Northwoods jails house state prisoners to combat overcrowding
ONEIDA & VILAS COUNTY - The population of people in prison grew steadily over the past five years according to data from the Wisconsin Department of Corrections. The inmate increase has contributed to jail overcrowding problems that local authorities hope to alleviate. 

"The correctional system is over populated and they don't have enough bed space," said Oneida County Jail Capt. Mark Neuman.

Without bed space, the state has turned to local jails to house prisoners temporarily; Oneida County's facility is contracted to hold 100 of them. According to Neuman, the contract has been in place for three or four years. 
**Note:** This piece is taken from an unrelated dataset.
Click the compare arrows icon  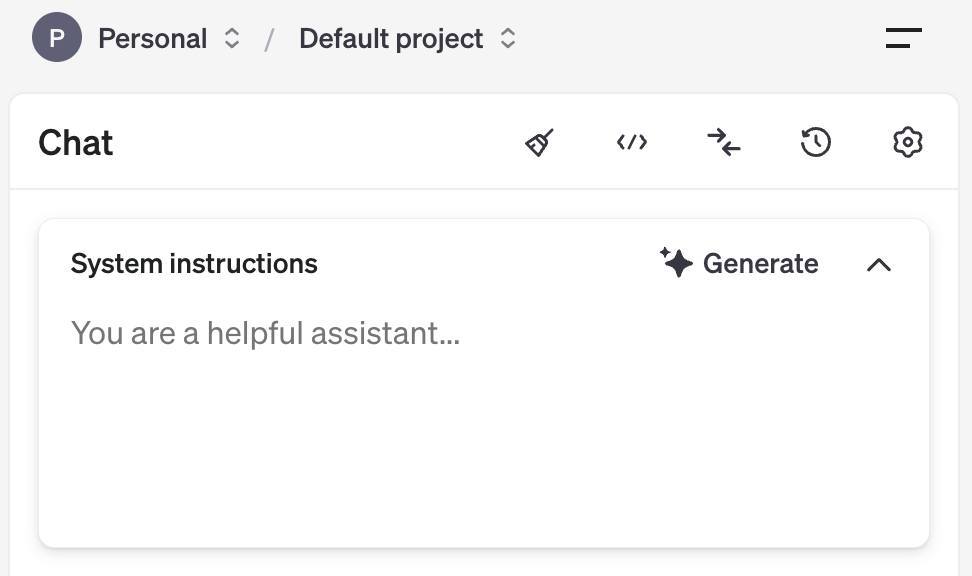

Every few weeks, a OCSO employee makes the more than three-hour drive to the Dodge Correctional Facility in Waupun to "exchange" prisoners. Eight inmates are transferred to Oneida County where they will be housed for up to four months. At the same time, eight inmates who had been held in Oneida County are put back into the state's system to serve the rest of their sentence in prison.

"It's a great program and it's great for the county and it generates a lot of revenue," said Neuman.

The Oneida County Jail makes more than $50 per day for housing each inmate. Through similar contracts in the past, Capt. Tyler Young said those funds helped pay for Oneida County's law enforcement center and the people who work in it.

"Because of the state inmates that we have in the jail we have to have more corrections officers," said Young.

Young said additional funds made from the prisoner exchange are put into the county's general fund..

Recently, Oneida County signed another contract with the state to retain qualifying local inmates with less than one year left on their prison sentences. The "inmate retention program" (IRP) is also designed to keep inmates out of state prisons and combat overcrowding.

Oneida County isn't the only Northwoods community that's a part of the overcrowding solution. Vilas County is contracted to house 25 prisoners and Jail Administrator Bill Weiss says it benefits both the county's general fund and prisoners who go there.

"The inmates that come here are eligible to be in our programs, one has gone through the recovery program, we offer a GED to the program; they're mixed in with our county inmates and it seems to work well," said Weiss.